The tour is not cheap – £950 for groups of up to 12; a figure you might deem all the more expensive when you remember that basic entry to the museum is free. And it would be awful value were a cupboard of souvenirs the limit of the excitement. But after climbing two flights of an internal staircase, we emerge, thrillingly, into the Enlightenment Gallery. Thrillingly? Why yes.
There is an element of Harry Potter in Hogwarts, or perhaps, the secret passageways on the corner of Cluedo boards (delete according to your preferred generational reference point) about stepping into this fabled area through a hidden door.
Disguised as part of the bookcase, it disappears almost as soon as it is re-locked. When we depart the gallery minutes later, I struggle to spot it, unidentifiable but for its keyhole.
A rather more obvious joy is that the tour makes for time in the Enlightenment Gallery when it is otherwise deserted. On a normal visit, you must politely wait your turn to look at the Sloane astrolabe – or the second century Piranesi vase, plucked from Hadrian’s ruined villa in Tivoli. Here, at 9.20am, the view is unimpeded – and burnished by silence.
Of course, there is more to the tour than the sensation of exploring a famously popular attraction with little but your own impressions for close company. As its name – as well as Harrison’s allusion to bomb shelters – makes clear, “Conflict and Conservation” focuses on a period in the British Museum’s own history that is rarely mentioned amid the ancient artefacts and priceless exhibits: The war – and its perilous position within it.
Few parts of London escaped German bombardment, and Bloomsbury was no different. The evening of May 10-11 1941, at the tail-end of the Blitz, was particularly damaging for the British Museum.
As we wander past its Roman marvels (not least the remarkable bust of Augustus with painted eyes, found at Meroe in Sudan in 1910), Harrison shows us a photo of Room 70 following that night of hell – its roof gone, the floor slick with water.
By that late point in the Luftwaffe’s assault, most of the museum’s key treasures were safely stashed below ground – although at least 200,000 irreplaceable manuscripts and medieval texts were lost to fire and flood.

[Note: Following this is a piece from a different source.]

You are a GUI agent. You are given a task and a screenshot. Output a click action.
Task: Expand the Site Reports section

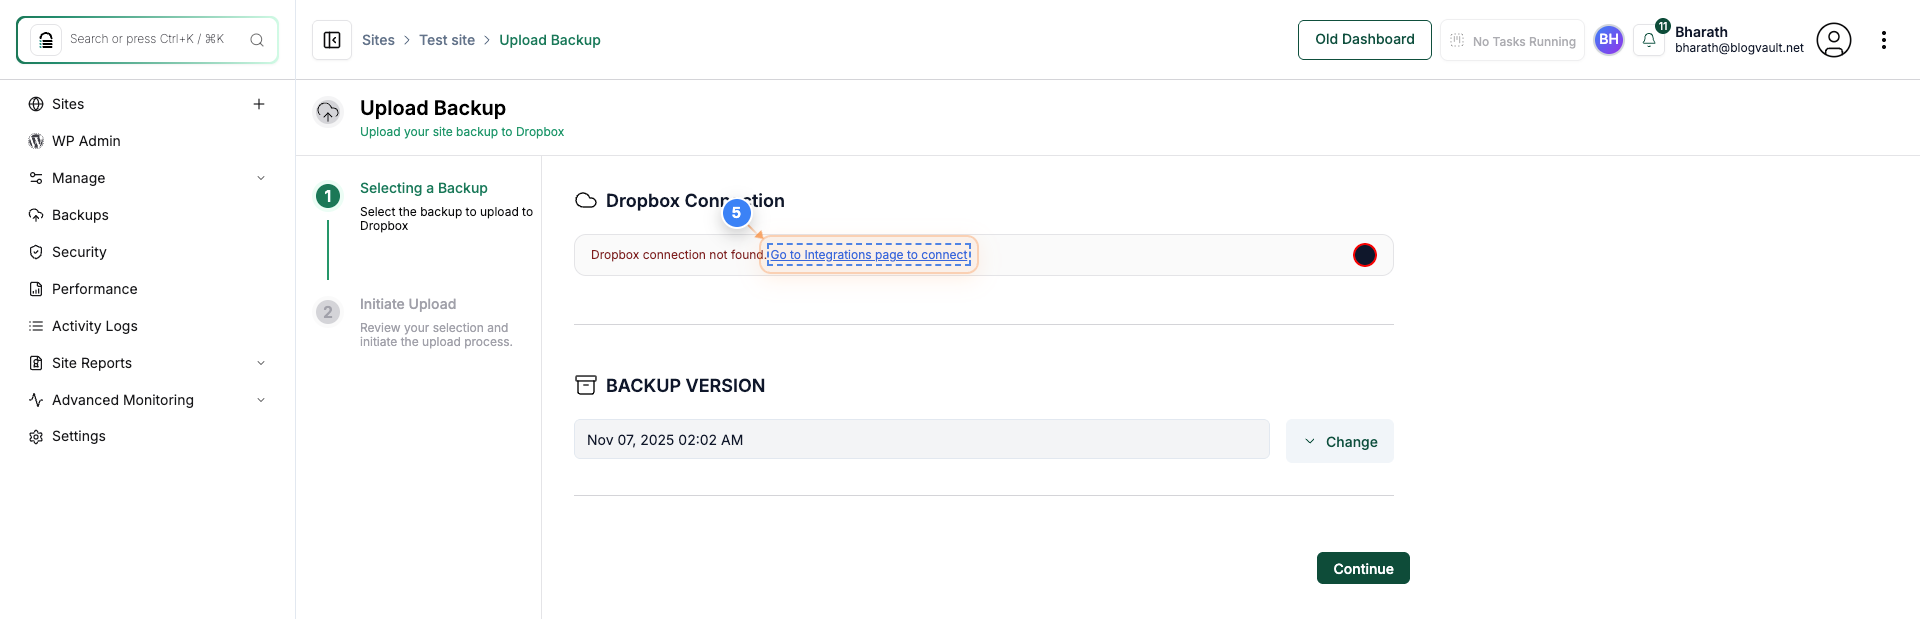pyautogui.click(x=261, y=362)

Another perspective is that the institution avoided the worst of the attacks. One rumour, Harrison adds, is that Hitler had designs on Senate House – the Art Deco giant a block north of the museum – as his potential headquarters in a conquered Britain, and that Bloomsbury suffered less as a consequence.
Whatever the truth of this, time itself will not be conquered. We are in Room 37 when a gorgeous 16th-century carillon clock chimes the arrival of 10am.
Almost at once, the espresso machine in the adjacent cafe begins to whirr, and there is a low rumble from the floors below, as the public makes its way in. Within minutes, the silence has evaporated, – but the joyful rareness of this special experience stays with me, long into the afternoon.
How to do it
The “Conflict and Conservation” tour of the British Museum costs £950, for up to 12 people (from £79pp; montaguehotel.com/experiences/conflict-and-conservation-tour). Guests must be staying at The Montague on the Gardens. Double rooms start at £276.